Developers can also write their
own formatting functions to use with this class.
I'm fine with covering the simple cases if the rest can be covered by
the extensible formatting API.
More comments in-line below.
On 9 May 2018, at 16:20, Roger Riggs <[email protected]> wrote:
Hi Vinnie,
On the API and spec, a few comments:
- Expanding the printable string from ASCII to ISO-8859-1 would make it a bit
more useful in more cases.
That might suggest using the Charset converter to do the work (less
optimized but more functional).
Yes adding support for additional charsets could be useful but it is a tradeoff
against cluttering the API.
I think ASCII is sufficient for the common case.
Converting the control characters to "." below <space> 0-31 makes sense
to avoid odd carriage control effects.
But the characters above 127 are printable and there is no reason to
blank them out.
- There is no API support for ByteBuffers, another common source of bytes, that
would make a good addition
for completeness. John Rose suggested a ByteSequence interface in the
context of file processing but
that hasn't settled down.
Support for byte buffers was requested before and I suggested wrapping in an
I/O stream.
Is that acceptable?
If it were a simple one or two method pattern, I'd be likely to agree
but its not simple unless the ByteArray is
backed by an array and using the position and limit it gets more
complicated.
A convenience method would need only to allocate an array (limit -
position) and get, the rest is as easy as byte[].
For example,
public static Stream<String> dumpAsStream(ByteBuffer buffer, int
fromIndex, int toIndex,
Formatter formatter) {
int len = Math.max(0, buffer.limit() - buffer.position());
byte[] bytes = new byte[len];
buffer.get(bytes);
return dumpAsStream(bytes, fromIndex, toIndex, 16, formatter);
}
- The class name "Hex" might be a bit more evocative as HexDump or HexConverter.
I tried to keep the class name short as many of its method names are long.
- Method names; the "Hex" in method names might be unnecessary/redundant
since, as static methods,
they would frequently appear in code as "Hex.fromHexString" and a simple
"Hex.fromString" would be fine.
Ditto, toHexString(bytes) -> toString(bytes)…
I agree the repetition is ugly. Shortening to fromString() and toString() is
appealing except for the possible
confusion with Object.toString
There are no instances, so little room for confusion.
- There are not many forms that allow the formatter to be supplied, for
example, dump(in, out) might be
a case where a formatter would be desired.
The 3 dump methods are just convenience functions around the stream generators.
The dumpAsStream
methods are the expected entry points for customizers.
Since those methods are writing formatted output, they should be
directed to a PrintStream,
of which System.out/err would be common case.
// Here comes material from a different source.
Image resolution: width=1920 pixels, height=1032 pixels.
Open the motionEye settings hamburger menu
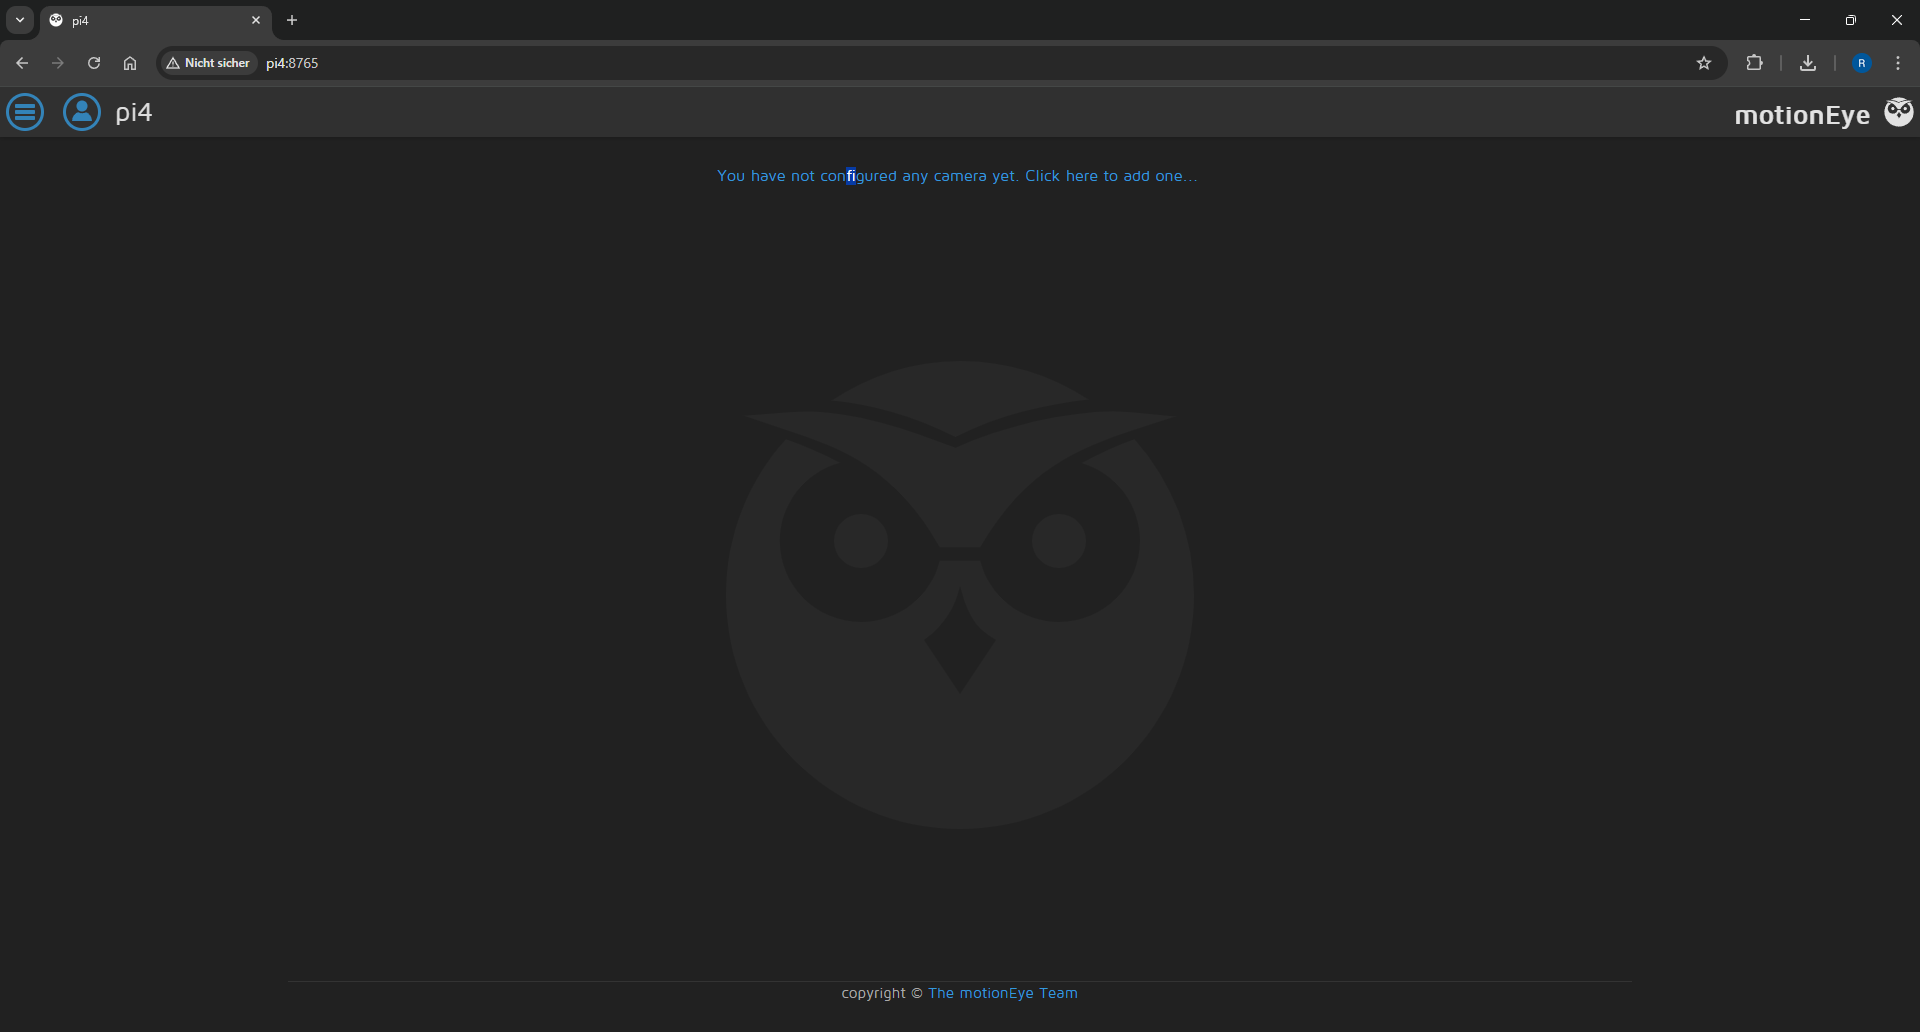(25, 112)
OutputStream isn't going to know the correct line separator; (and it
should not be hardcoded as '\n' Hex:606)
Btw, the example in the class javadoc does not compile.
- Hex.Formatter interface could have a default method that provides the default
formatting or as
a static method so it can be used with a method reference.
Sure. What do you suggest?
Hex: 69:
69 String.format("%08x %s |%s|",
70 offset,
71 Hex.toFormattedHexString(chunk, fromIndex, toIndex),
72 Hex.toPrintableString(chunk, fromIndex, toIndex));
- On the example in the class javadoc, I would use the implementation of the
default formatter with both hex and ascii
to show how that works.
Can you give me an example?
Define the method with the default modifier and the method body of
HEXDUMP_FORMATTER.format.
(Hex:68-73).
- As Max observes, being able to supply the delimiters might be a good
addition. (I'm thinking IP addresses too).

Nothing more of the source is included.